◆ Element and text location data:

▬▬▬

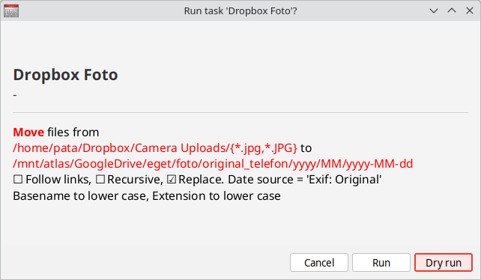
Task: Click the horizontal separator below the heading
Action: (x=241, y=112)
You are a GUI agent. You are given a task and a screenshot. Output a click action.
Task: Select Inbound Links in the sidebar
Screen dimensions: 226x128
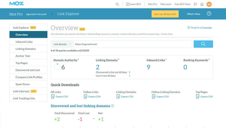pos(24,42)
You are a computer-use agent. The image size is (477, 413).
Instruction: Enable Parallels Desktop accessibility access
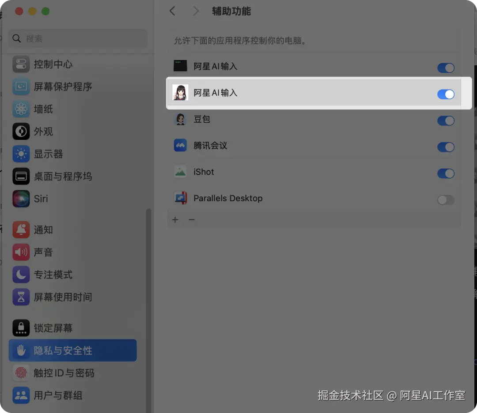tap(446, 200)
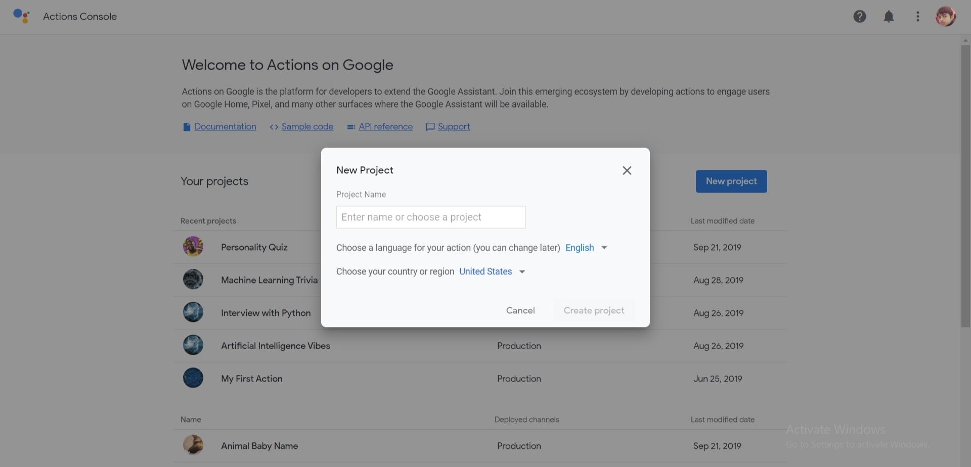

▬▬▬

◆ TASK DIRECTIONS: Please rewrite the items with "Inbound Links" changed to "Outbound Links" and everything else left the same. Leave the pictures out of your answer.

◆ SOLUTION TO THE EXERCISE:
Task: Click the horizontal separator below the heading
Action: (x=241, y=112)
You are a GUI agent. You are given a task and a screenshot. Output a click action.
Task: Select Outbound Links in the sidebar
Screen dimensions: 226x128
pos(24,42)
You are a computer-use agent. The image size is (477, 413).
Instruction: Enable Parallels Desktop accessibility access
tap(446, 200)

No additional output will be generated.